Jun 27, 2009 00:08 UTC

FDIC announced five more bank seizures this evening, two of which are in Georgia, the Chernobyl of Banking.  None of the five will be a big drain on the Deposit Insurance Fund, but, as noted at the bottom, there’s another DIF-related issue that bears watching.


  • Bank:  Community Bank of West Georgia, Villa Rica, Georgia
  • Buyer:  None  (FDIC will mail checks to insured depositors).
  • Vitals:  At 5/15/09, assets of $199.4 and deposits of $182.5 million.
  • DIF Damage:  $85 million

Note that this was a payout transaction.  FDIC couldn’t find a buyer for the banks assets.  As CR noted a couple months back, FDIC tries very hard to avoid payouts.


  • Bank:  Neighborhood Community Bank, Newnan, Georgia
  • Buyer:  CharterBank, West Point, Georgia.
  • Vitals:  At 3/31/09, assets of $221.6 million and deposits of $191.3 million
  • DIF Damage:  $66.7 million


  • Bank:  Horizon Bank, Pine City, Minnesota
  • Buyer:  Stearns Bank, National Association, St.
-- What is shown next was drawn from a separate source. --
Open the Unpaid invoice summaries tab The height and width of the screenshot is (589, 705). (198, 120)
Cloud, Minnesota
  • Vitals:  At 3/31/09, assets of $87.6 million and deposits $69.4 million
  • DIF Damage:  $33.5 million


  • Bank:  MetroPacific Bank, Irvine, California
  • Buyer:  Sunwest Bank, Tustin, California
  • Vitals:  At 6/8/09, assets of $80 million and deposits of $73 million
  • DIF Damage:  $29 million


  • Bank:  Mirae Bank, Los Angeles
  • Buyer:  Wilshire State Bank, Los Angeles
  • Vitals:  At 5/29/09, assets of $456 million, deposits of $362 million
  • DIF Damage: $50 million

The Deposit Insurance Fund had dwindled to $13.0 billion as of March 31st.  Since then, nearly $9.0 billion of new estimated losses have accrued.  (The biggest chunk was $4.9 billion for BankUnited.)
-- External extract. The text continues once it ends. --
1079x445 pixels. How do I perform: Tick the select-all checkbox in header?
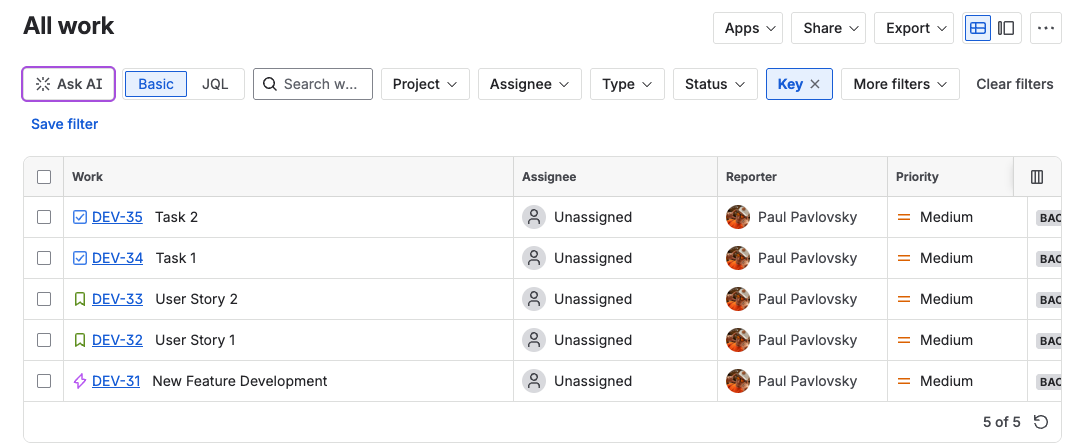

Luckily, $13.0 billion isn’t the sum total of FDIC’s reserves.  Before Sheila Bair has to hit up Treasury, she also has $28.5 billion of loan loss reserves.  Also, there’s the (estimated) $5.6 billion special assessment that will be collected over the next week.

But there’s another potential issue here.  Once upon a time, before the cascade of bank failures, the DIF was invested entirely in Treasurys.  Now a portion is composed of received assets from busted banks.

Questions for FDIC: What portion of the DIF’s assets are illiquid?  What are the marks on these assets?  How much of the DIF may need to be written off if markets stay depressed?